Recorded data

* start *

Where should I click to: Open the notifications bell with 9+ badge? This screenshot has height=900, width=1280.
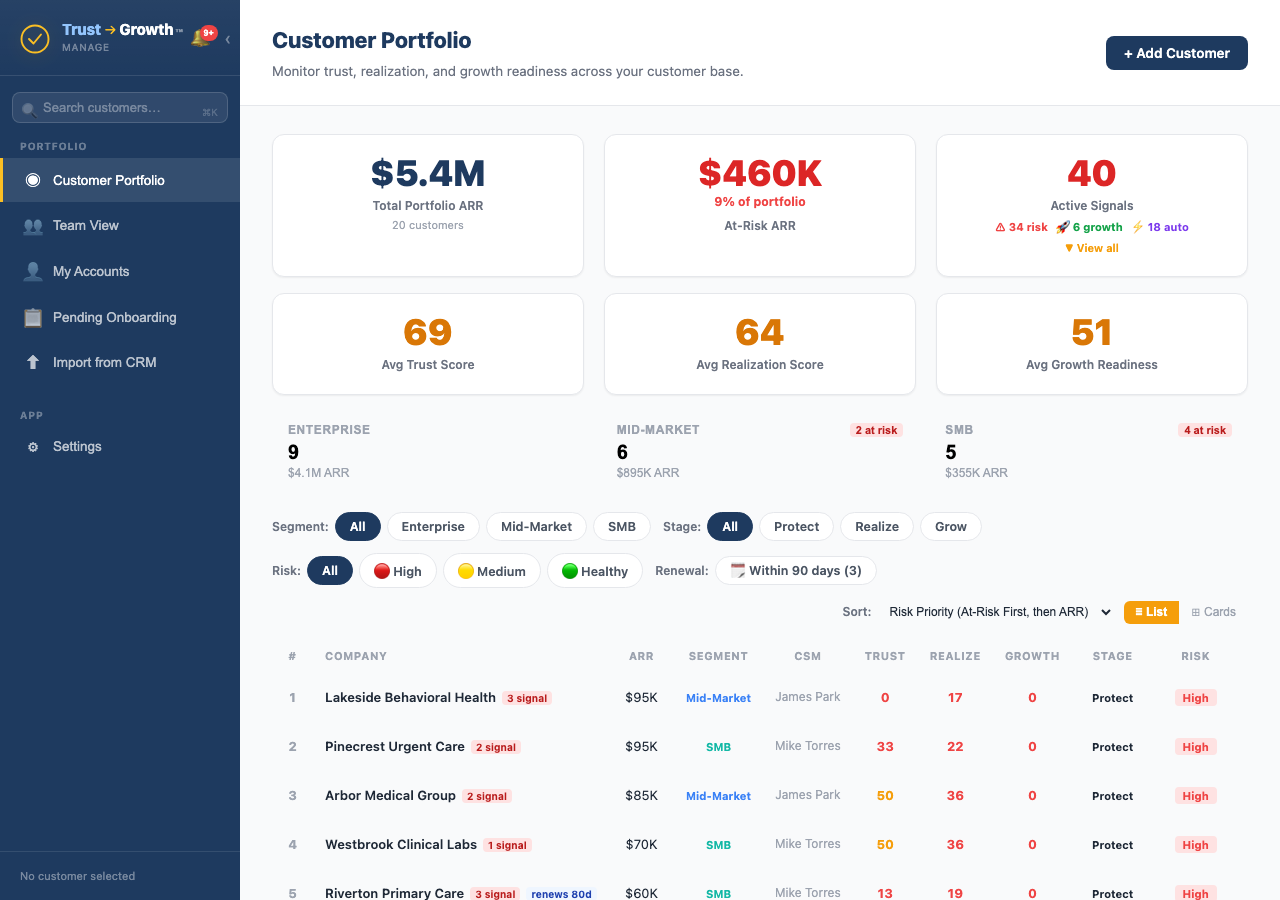point(203,34)
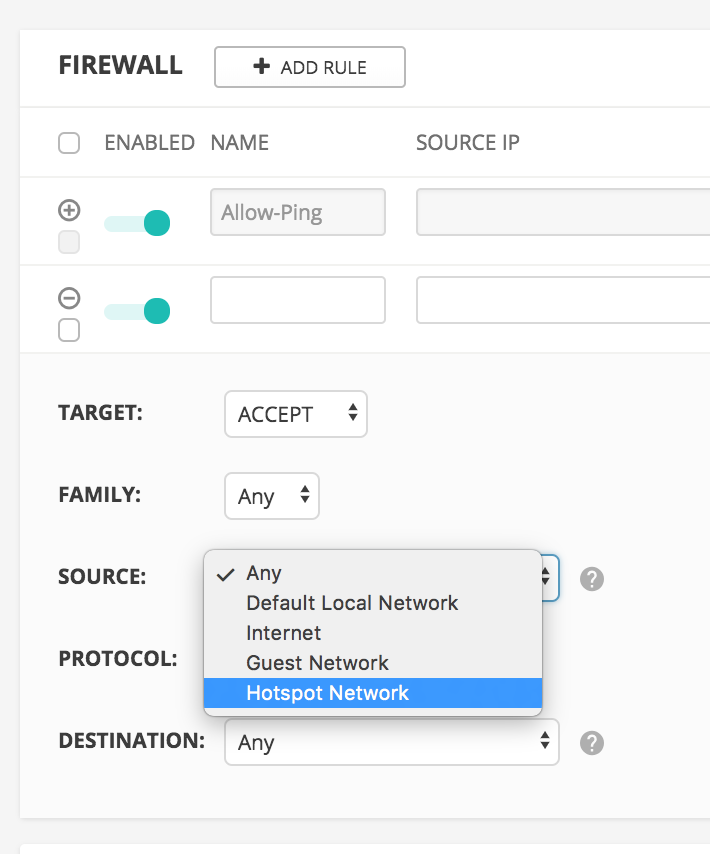Click the plus expand icon on Allow-Ping row
The width and height of the screenshot is (710, 854).
[x=69, y=210]
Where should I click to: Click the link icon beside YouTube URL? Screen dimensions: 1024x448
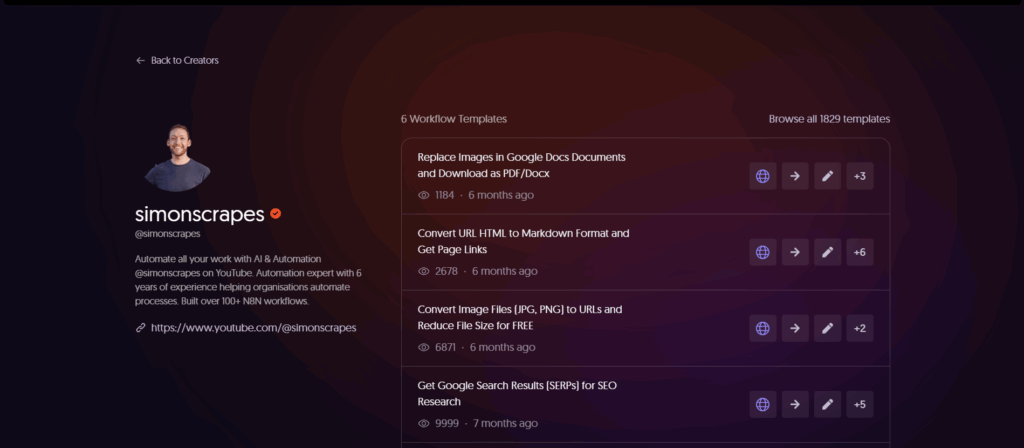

* end *

*TASK GOAL:*
Swap "Where should I click to" for "Where do I click to" throughout the records above, keeping everything else unchanged. Leave the pictures out of your answer.

*THE RESPONSE:*
Where do I click to: Open the notifications bell with 9+ badge? This screenshot has height=900, width=1280.
point(203,34)
Click the plus expand icon on Allow-Ping row
The width and height of the screenshot is (710, 854).
[x=69, y=210]
Where do I click to: Click the link icon beside YouTube URL? Screen dimensions: 1024x448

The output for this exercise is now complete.